Ficam várias inquietações sobre a implementação desta área de conhecimento na academia portuguesa. Desde logo a questão da composição étnico-racial do corpo docente, que deverá ser esmagadoramente negra, o que levantaria reacções sobre um pretenso “racismo ao contrário” e meritocracia.

Nestes últimos dias, uma curta viagem ao Reino Unido trouxe-me até este texto, um conjunto de apontamentos sobre o que se denomina Black Studies que aqui traduzo para “Estudos Negros”, área inexistente no espaço académico português. Viajei com o objectivo de conhecer a “primeira” licenciatura e mestrado em Estudos Negros no espaço europeu, que a Birmingham City University (BCU) decidiu oferecer, em plena era Black Lives Matter (2017) e na decorrência dos esforços de académicos como Kehinde Andrews.
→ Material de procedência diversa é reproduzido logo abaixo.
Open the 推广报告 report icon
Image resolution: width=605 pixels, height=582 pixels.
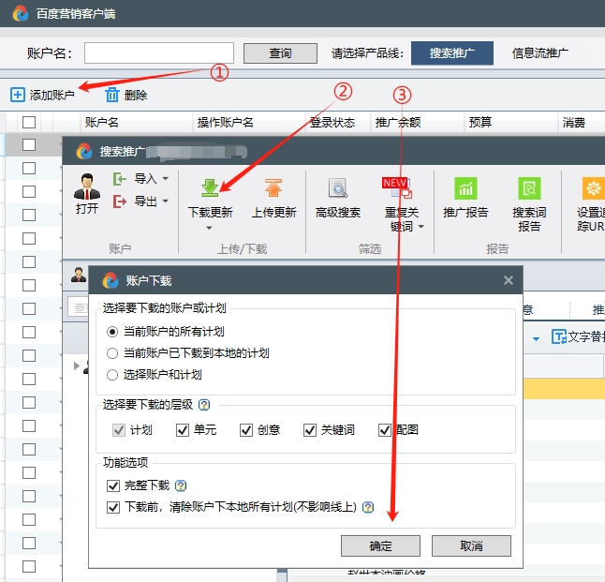click(465, 188)
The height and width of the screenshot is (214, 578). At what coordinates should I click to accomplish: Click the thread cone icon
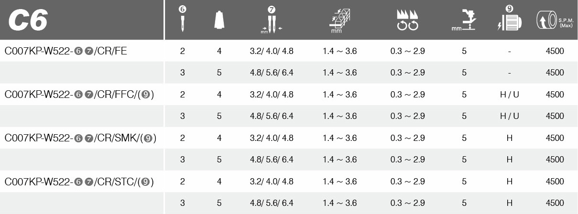[x=219, y=21]
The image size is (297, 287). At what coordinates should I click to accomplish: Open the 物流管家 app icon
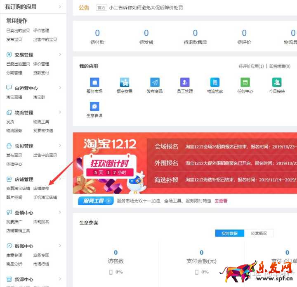pos(215,82)
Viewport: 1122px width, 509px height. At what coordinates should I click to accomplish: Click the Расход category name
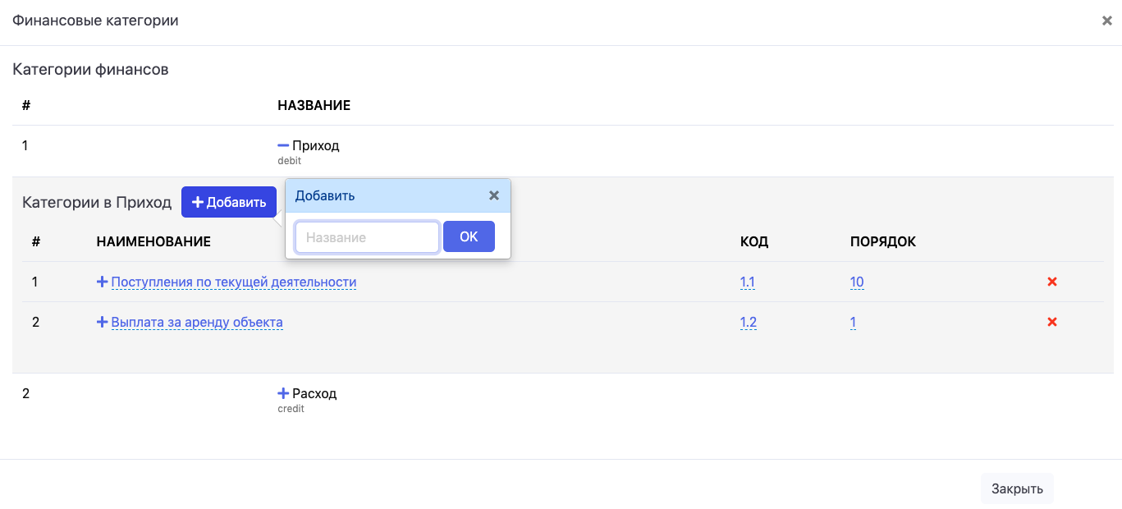pos(314,393)
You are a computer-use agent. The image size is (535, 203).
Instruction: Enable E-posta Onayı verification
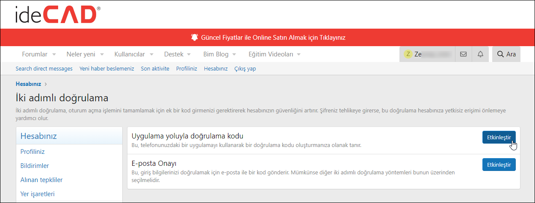point(499,165)
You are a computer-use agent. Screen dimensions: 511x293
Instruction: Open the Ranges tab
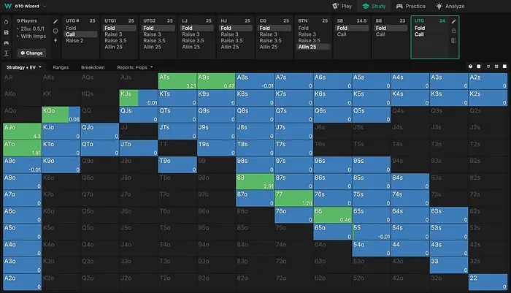click(x=61, y=66)
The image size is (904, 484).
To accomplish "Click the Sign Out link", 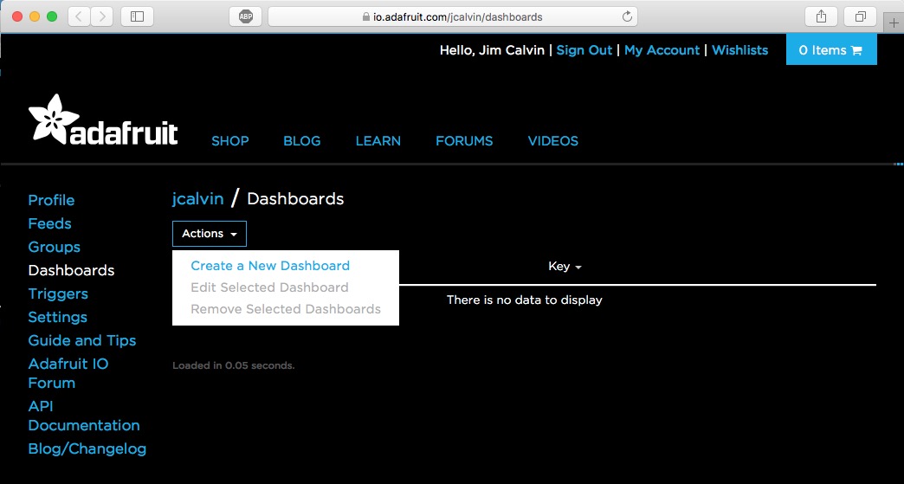I will (584, 50).

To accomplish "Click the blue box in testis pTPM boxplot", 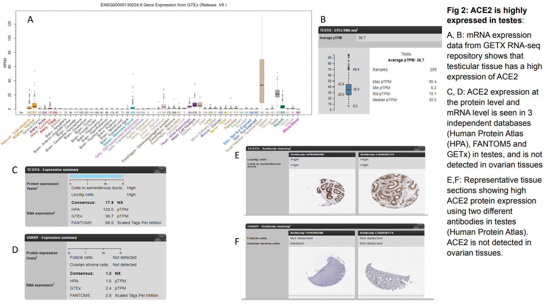I will pyautogui.click(x=348, y=90).
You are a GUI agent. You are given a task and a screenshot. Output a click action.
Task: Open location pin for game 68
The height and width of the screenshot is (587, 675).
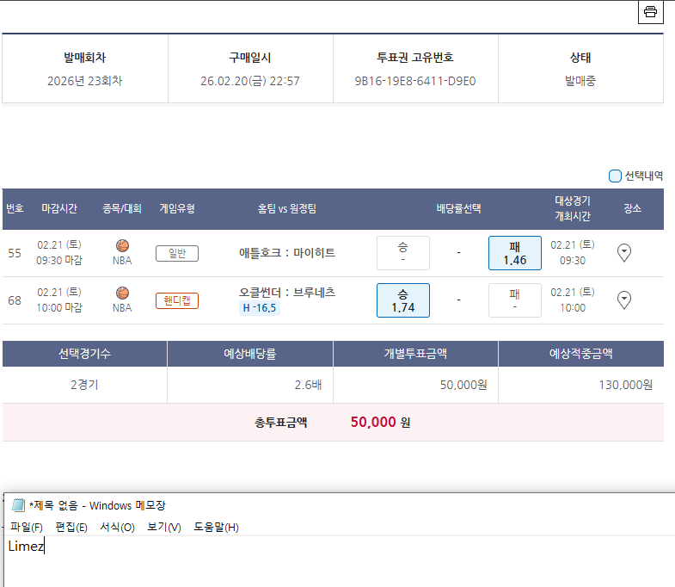[625, 300]
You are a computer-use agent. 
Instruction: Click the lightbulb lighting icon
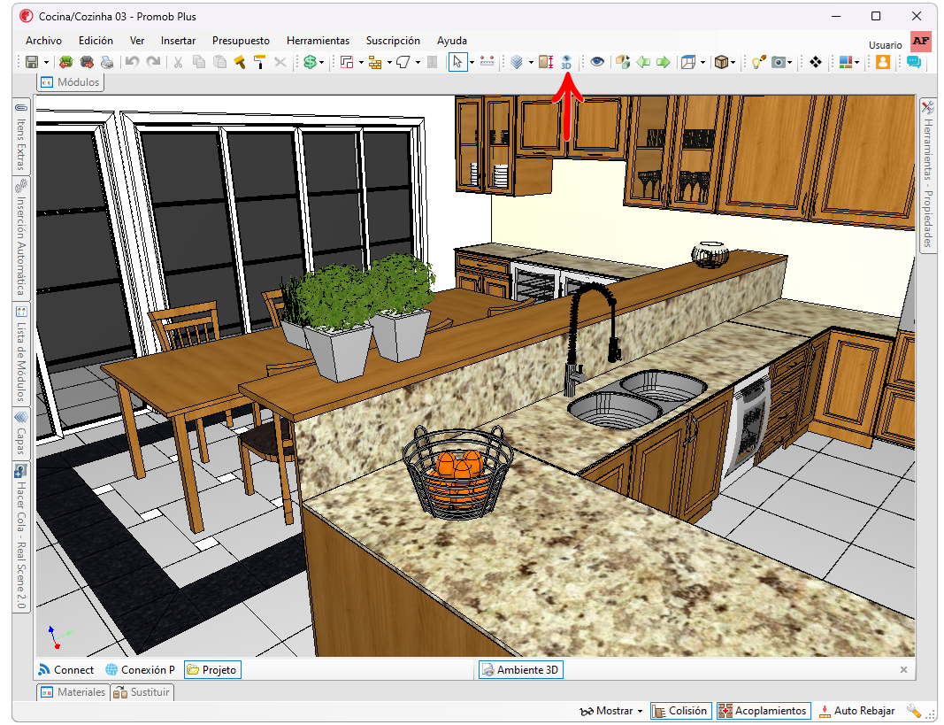[758, 62]
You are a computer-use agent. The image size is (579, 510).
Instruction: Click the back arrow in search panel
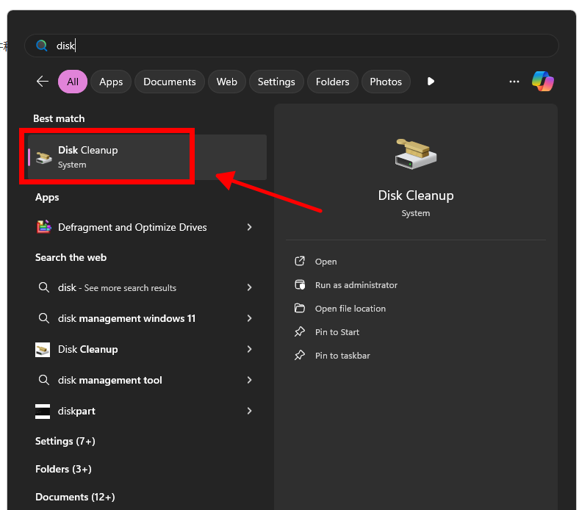click(43, 82)
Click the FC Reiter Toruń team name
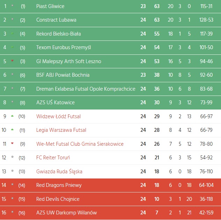 53,158
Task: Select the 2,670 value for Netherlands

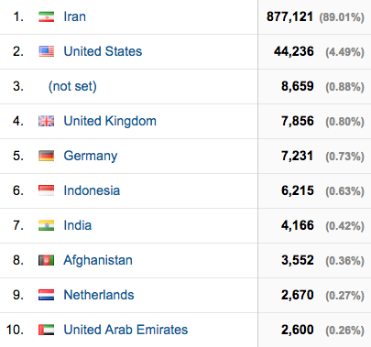Action: 298,295
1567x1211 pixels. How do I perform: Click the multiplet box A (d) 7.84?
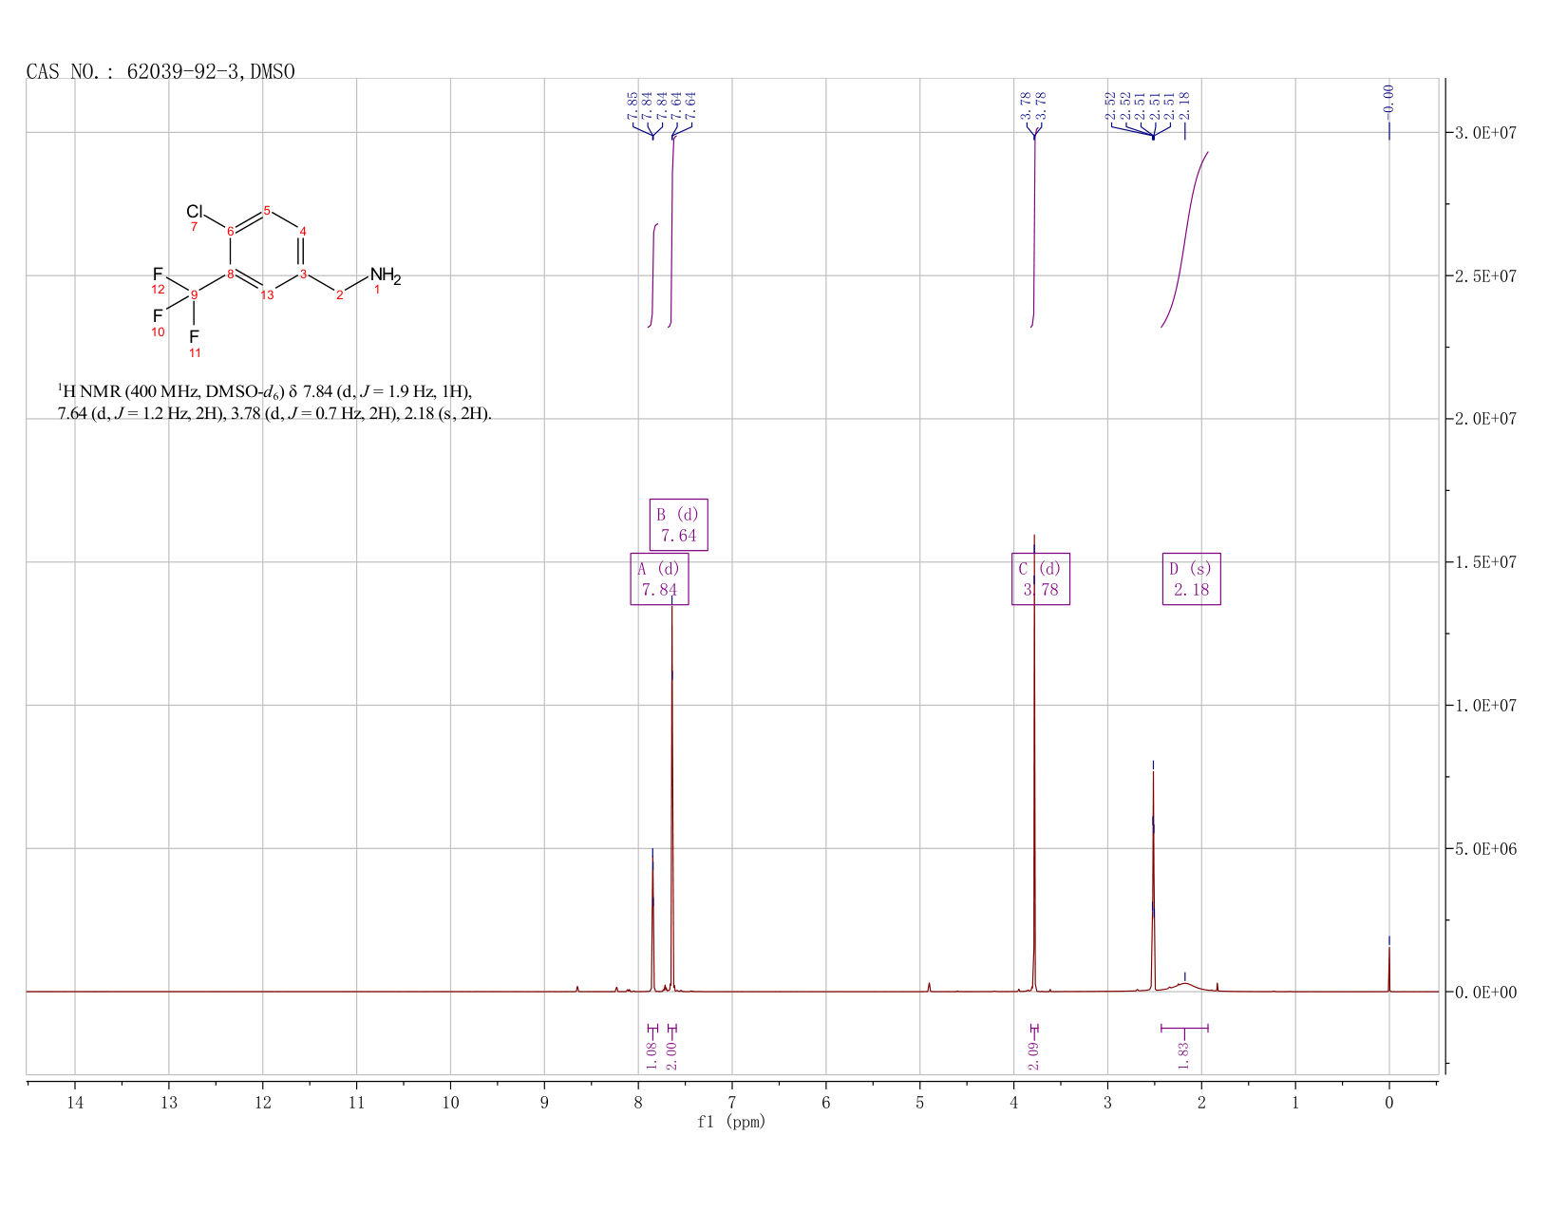click(659, 578)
Os Estudos Negros surgem no final da década de 1960, na sequência e confluência do movimento pelos Direito Civis e Black Power nos EUA, em que estudantes negros do ensino superior reivindicavam, entre outras coisas, a criação de espaços inter/transdisciplinares dentro da academia (sobretudo, entre as ciências sociais e humanidades), que permitissem desocultar criticamente a história e legado intelectual das comunidades afroamericanas. É por esta altura também que o Centre for Contemporary Cultural Studies (CCCS), em Birmingham, começa a debruçar-se sobre a questão racial através de trabalhos como os de Stuart Hall e, mais tarde, de Paul Gilroy. Hoje, a produção intelectual negra do Reino Unido está longe de ter a influência que teve nos anos 1970 e 1980 e é noutras latitudes que o desenvolvimento mais pujante dessa perspetiva acontece.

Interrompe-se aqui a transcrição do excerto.